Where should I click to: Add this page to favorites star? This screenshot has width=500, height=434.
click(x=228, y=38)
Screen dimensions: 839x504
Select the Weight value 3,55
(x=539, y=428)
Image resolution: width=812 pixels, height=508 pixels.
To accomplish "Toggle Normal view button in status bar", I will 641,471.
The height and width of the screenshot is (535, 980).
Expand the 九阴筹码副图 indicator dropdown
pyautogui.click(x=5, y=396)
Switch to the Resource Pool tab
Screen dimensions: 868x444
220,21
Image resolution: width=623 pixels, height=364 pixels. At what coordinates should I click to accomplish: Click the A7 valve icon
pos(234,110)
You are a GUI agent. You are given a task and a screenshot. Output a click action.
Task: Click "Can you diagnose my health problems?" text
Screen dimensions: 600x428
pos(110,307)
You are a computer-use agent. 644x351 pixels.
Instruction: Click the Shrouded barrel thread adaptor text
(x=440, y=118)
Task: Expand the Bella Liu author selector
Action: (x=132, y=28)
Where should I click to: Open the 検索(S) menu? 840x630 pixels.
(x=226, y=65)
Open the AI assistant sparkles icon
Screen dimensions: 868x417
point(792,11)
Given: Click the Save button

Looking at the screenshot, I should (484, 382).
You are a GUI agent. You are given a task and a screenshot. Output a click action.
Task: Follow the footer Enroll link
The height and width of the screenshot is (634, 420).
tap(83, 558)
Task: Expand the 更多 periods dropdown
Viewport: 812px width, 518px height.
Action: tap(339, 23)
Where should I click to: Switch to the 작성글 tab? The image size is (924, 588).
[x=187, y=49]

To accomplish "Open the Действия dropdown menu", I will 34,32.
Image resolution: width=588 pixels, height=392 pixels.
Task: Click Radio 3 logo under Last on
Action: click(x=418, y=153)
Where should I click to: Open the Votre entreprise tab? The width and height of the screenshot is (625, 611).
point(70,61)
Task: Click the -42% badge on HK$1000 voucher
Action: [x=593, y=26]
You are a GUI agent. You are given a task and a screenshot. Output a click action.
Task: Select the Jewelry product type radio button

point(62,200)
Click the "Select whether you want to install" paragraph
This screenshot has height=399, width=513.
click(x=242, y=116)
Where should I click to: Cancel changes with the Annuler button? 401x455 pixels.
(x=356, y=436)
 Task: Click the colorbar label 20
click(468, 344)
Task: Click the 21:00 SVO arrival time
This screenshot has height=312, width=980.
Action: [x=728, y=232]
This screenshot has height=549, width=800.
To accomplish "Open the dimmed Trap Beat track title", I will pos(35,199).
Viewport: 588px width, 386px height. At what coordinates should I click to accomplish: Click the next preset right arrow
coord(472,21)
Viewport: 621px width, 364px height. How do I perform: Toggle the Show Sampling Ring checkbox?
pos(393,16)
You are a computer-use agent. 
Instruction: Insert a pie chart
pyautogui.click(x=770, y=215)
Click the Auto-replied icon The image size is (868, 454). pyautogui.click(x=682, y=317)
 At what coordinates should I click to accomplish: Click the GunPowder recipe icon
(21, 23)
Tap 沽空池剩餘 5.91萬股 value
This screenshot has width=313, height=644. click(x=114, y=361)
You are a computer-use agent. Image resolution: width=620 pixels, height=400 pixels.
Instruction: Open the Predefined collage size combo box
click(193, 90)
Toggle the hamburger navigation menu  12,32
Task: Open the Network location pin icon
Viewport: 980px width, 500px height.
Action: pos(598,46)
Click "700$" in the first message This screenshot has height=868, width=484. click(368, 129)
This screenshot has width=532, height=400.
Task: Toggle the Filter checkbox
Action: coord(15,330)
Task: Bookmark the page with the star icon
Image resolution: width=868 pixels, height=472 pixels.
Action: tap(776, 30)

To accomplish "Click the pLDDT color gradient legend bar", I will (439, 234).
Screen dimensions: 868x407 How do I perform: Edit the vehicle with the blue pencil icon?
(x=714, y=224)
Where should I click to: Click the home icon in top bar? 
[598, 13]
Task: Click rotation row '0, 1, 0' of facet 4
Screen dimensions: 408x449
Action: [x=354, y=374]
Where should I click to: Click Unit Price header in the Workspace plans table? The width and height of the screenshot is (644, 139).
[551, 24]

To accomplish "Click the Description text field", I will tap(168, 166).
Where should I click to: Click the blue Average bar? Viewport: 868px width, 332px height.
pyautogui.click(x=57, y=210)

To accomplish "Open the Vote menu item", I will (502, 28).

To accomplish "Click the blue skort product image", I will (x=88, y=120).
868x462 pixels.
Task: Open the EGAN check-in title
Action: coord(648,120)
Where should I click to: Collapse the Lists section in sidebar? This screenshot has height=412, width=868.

_ _ _ _ _

Task details ▸ In the records above, the line with "The height and width of the screenshot is (535, 980)." marks the start and the line with "You are a computer-use agent. 644x351 pixels." marks the end; copy that stretch exactly, both lines included, and nothing else.

Response to this task ▸
The height and width of the screenshot is (535, 980).
Expand the 九阴筹码副图 indicator dropdown
pyautogui.click(x=5, y=396)
Switch to the Resource Pool tab
Screen dimensions: 868x444
220,21
Image resolution: width=623 pixels, height=364 pixels. At what coordinates should I click to accomplish: Click the A7 valve icon
pos(234,110)
You are a GUI agent. You are given a task and a screenshot. Output a click action.
Task: Click "Can you diagnose my health problems?" text
Screen dimensions: 600x428
pos(110,307)
You are a computer-use agent. 644x351 pixels.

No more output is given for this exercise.